[Collected data]
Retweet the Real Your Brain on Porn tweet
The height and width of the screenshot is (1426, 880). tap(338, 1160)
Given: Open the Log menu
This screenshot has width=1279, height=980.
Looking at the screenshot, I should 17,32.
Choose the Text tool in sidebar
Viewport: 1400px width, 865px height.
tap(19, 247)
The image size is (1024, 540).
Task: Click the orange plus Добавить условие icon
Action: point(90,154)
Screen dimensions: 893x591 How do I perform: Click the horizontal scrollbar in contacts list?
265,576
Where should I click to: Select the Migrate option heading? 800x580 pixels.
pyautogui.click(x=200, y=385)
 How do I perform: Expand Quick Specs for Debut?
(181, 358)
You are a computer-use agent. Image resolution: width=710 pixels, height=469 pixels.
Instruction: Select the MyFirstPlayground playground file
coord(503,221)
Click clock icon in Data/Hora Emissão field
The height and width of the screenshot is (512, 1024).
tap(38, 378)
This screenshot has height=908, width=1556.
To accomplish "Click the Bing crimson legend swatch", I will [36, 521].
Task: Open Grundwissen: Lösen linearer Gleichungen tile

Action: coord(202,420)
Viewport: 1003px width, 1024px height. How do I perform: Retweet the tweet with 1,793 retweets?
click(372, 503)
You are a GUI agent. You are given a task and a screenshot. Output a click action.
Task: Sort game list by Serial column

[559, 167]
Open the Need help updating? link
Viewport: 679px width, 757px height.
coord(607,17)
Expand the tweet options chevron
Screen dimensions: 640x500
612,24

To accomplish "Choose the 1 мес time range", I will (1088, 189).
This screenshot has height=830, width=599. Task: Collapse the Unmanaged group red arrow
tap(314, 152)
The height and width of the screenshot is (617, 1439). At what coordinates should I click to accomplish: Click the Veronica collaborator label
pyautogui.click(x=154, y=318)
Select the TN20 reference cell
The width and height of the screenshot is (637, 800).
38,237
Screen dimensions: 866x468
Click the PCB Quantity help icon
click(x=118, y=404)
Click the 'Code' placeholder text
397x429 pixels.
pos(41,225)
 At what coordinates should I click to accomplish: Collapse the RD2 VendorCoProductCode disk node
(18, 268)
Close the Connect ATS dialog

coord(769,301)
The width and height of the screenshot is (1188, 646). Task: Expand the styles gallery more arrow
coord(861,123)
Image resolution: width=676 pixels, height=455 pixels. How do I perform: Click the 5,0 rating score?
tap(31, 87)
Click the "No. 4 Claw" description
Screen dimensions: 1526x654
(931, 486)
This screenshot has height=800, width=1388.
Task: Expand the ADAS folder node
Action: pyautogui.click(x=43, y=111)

→ What is required
Copy each entry exactly. Omit none.

→ Answer section
Retweet the Real Your Brain on Porn tweet
The height and width of the screenshot is (1426, 880). tap(338, 1160)
Given: Open the Log menu
This screenshot has width=1279, height=980.
Looking at the screenshot, I should 17,32.
Choose the Text tool in sidebar
Viewport: 1400px width, 865px height.
tap(19, 247)
The image size is (1024, 540).
Task: Click the orange plus Добавить условие icon
Action: point(90,154)
Screen dimensions: 893x591 How do I perform: Click the horizontal scrollbar in contacts list?
265,576
Where should I click to: Select the Migrate option heading? 800x580 pixels.
pyautogui.click(x=200, y=385)
 How do I perform: Expand Quick Specs for Debut?
(181, 358)
You are a computer-use agent. Image resolution: width=710 pixels, height=469 pixels.
Instruction: Select the MyFirstPlayground playground file
coord(503,221)
Click clock icon in Data/Hora Emissão field
The height and width of the screenshot is (512, 1024).
tap(38, 378)
This screenshot has height=908, width=1556.
To accomplish "Click the Bing crimson legend swatch", I will [36, 521].
Task: Open Grundwissen: Lösen linearer Gleichungen tile

Action: coord(202,420)
Viewport: 1003px width, 1024px height. How do I perform: Retweet the tweet with 1,793 retweets?
click(372, 503)
You are a GUI agent. You are given a task and a screenshot. Output a click action.
Task: Sort game list by Serial column

[559, 167]
Open the Need help updating? link
Viewport: 679px width, 757px height.
coord(607,17)
Expand the tweet options chevron
Screen dimensions: 640x500
612,24

To accomplish "Choose the 1 мес time range", I will (1088, 189).
This screenshot has height=830, width=599. Task: Collapse the Unmanaged group red arrow
tap(314, 152)
The height and width of the screenshot is (617, 1439). At what coordinates should I click to accomplish: Click the Veronica collaborator label
pyautogui.click(x=154, y=318)
Select the TN20 reference cell
The width and height of the screenshot is (637, 800).
38,237
Screen dimensions: 866x468
Click the PCB Quantity help icon
click(x=118, y=404)
Click the 'Code' placeholder text
397x429 pixels.
pos(41,225)
 At what coordinates should I click to accomplish: Collapse the RD2 VendorCoProductCode disk node
(18, 268)
Close the Connect ATS dialog

coord(769,301)
The width and height of the screenshot is (1188, 646). Task: Expand the styles gallery more arrow
coord(861,123)
Image resolution: width=676 pixels, height=455 pixels. How do I perform: Click the 5,0 rating score?
tap(31, 87)
Click the "No. 4 Claw" description
Screen dimensions: 1526x654
(931, 486)
This screenshot has height=800, width=1388.
Task: Expand the ADAS folder node
Action: pyautogui.click(x=43, y=111)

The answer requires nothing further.